Friday, July 27, 2007

What's Good about the Wall Street Journal

The trail of crumbs:

* I find a link in Romanesko, that exemplar of the editor class, to an article by Man of the Left Zbignew Zingh explaining why WSJ is his secret addiction but one he'll kick if Rupert buys it.

* I think how I'd like to pull out a couple grafs for the Cat but feel vaguely guilty, even though it's fair use and I will link to the whole article.

* I find this at the end of the piece:

Zbignew Zingh can be reached at This Article is CopyLeft, and free to distribute, copy, reprint or repost in full with proper author citation and with the "Copyleft" designation. Find out more about Copyleft and read other articles at copyleft 2007 Read other articles by Zbignew, or visit Zbignew's website.

I do not read The Wall Street Journal to keep an eye on my non-existent stock investments. I read The Wall Street Journal because I crave data, particularly data about what the economy, the financial sector and the business community are doing. I want to know what they are doing, and what they are thinking, because, sooner or later, what they do or think will affect you and me. I also subscribe to and read the usual alternative media, print and electronic. But there is a limit to how much political orthodoxy I can take (especially when I agree with most of it) before my political gut starts to demand more substance. It is like those damn doughnuts I eat in the morning: one is good, two is okay; but a straight diet of nothing but screeds and doughnuts leaves you with a soft, flabby belly, a soft, flabby brain and a hankering for more nutrition with less fat.

The WSJ, along with The New York Times and The Washington Post, are the three principle “opinion-makers” in the United States. They set the tone and the editorial policy which then quickly percolates through the rest of the US news media. In an age when “local” media no longer have their own national or international reporters, they rely on the “biggies” to set up the stories for them. The Times, The Post and The Journal propagate the official government stories and the “approved” propaganda. If “your government” wants to channel public opinion in a particular direction, it begins with these three papers. You can read it here today, and read it in your local newspaper tomorrow. The Post writes primarily for Washington’s political wonks and The Times for bleeding heart Republicans who fancy themselves “liberals”. The Journal, however, unabashedly caters to the ruling elite, the moneyed class that owns, and, therefore, does not need to hold elected office. This class’s watchdogs monitor what we are saying; it is imperative that we also monitor what they are saying.
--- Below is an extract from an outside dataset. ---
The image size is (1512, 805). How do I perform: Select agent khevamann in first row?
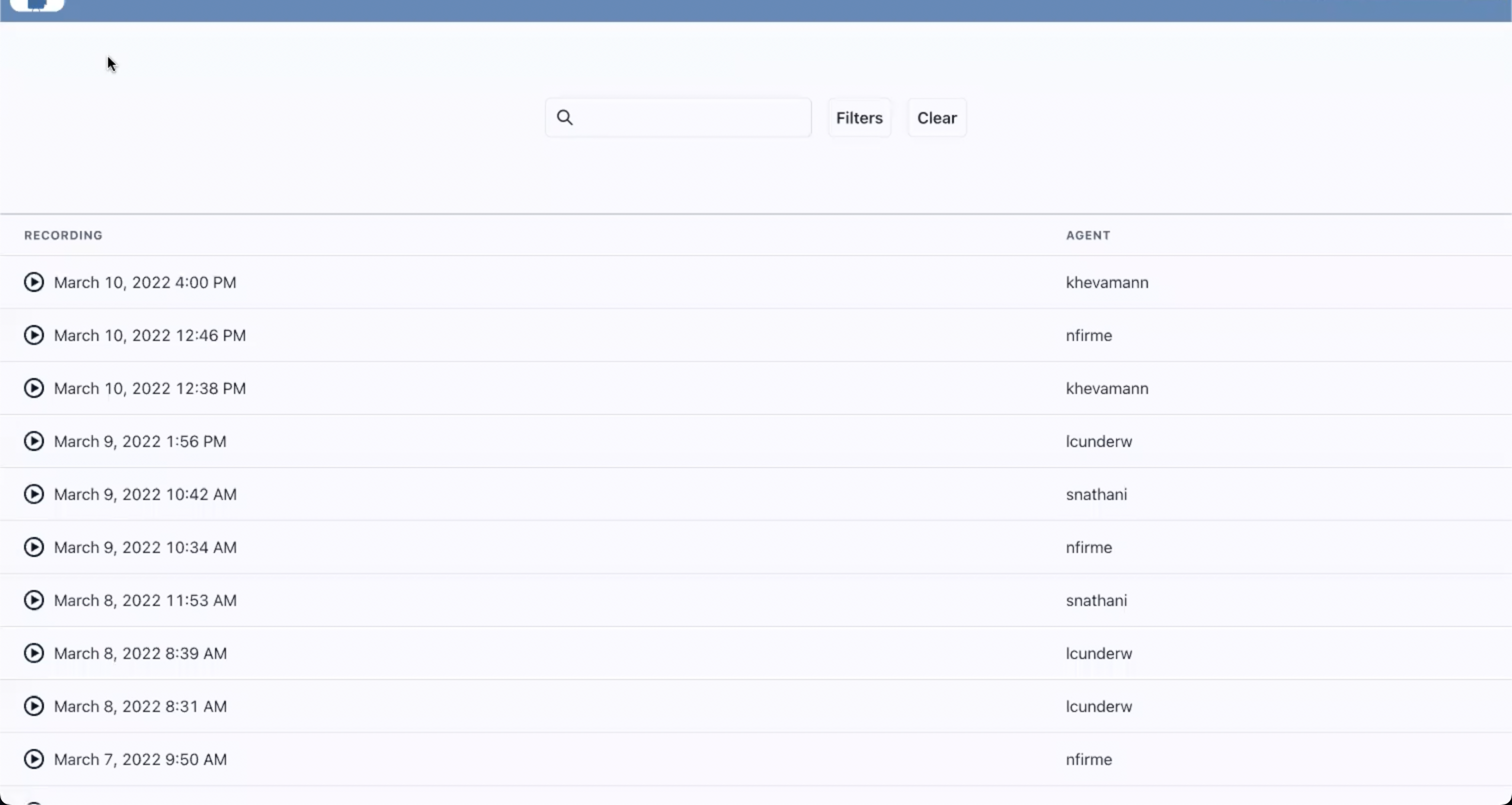[1106, 282]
Clearly, it is not every story printed in The Wall Street Journal that merits our attention. This quintessentially mainstream newspaper is as skewed to the right as the rest of them, sometimes more so. However, the staff reporters of The Wall Street Journal are a rather professional lot. The reporters are also unionized and have staged at least one little publicized walk-out to protest the sale of the WSJ to Rupert Murdoch. Buried within many of the reporters’ stories are nuggets of pure information. Thus, while a headline might blandly state that “Investors Shrug Off Sub-Prime Mortgage Collapse” or “Bankers Postpone Sale of Debt for Chrysler LBO”, there lie within the articles heart-stopping descriptions of mountains and mountains of bad debt: collateralized debt obligations, collateralized mortgage obligations, securitized financial shenanigans and unhinged hedge funds that carry book values in the billions of dollars but which really may be worth practically nothing. And then you read who ultimately owns all this bad debt - not the banks (who bundle it, slice it, “repackage” it and resell the debt as “bonds” as fast as they can), not the debt brokers, not the financial big wigs on Wall Street. No, the hot potato often ends up in the lap of teacher and union pension funds, mutual funds, city and state investment vehicles, and foreign investment banks. In the quest for the maximum return on their investments, these entities have indirectly snarfed up investment instruments comprised of the shaky mortgages and gossamer securities that have held the American economy together with spit and duct tape for the past business cycle. And, as usual, it is the lesser people who will be crushed when the edifice finally collapses.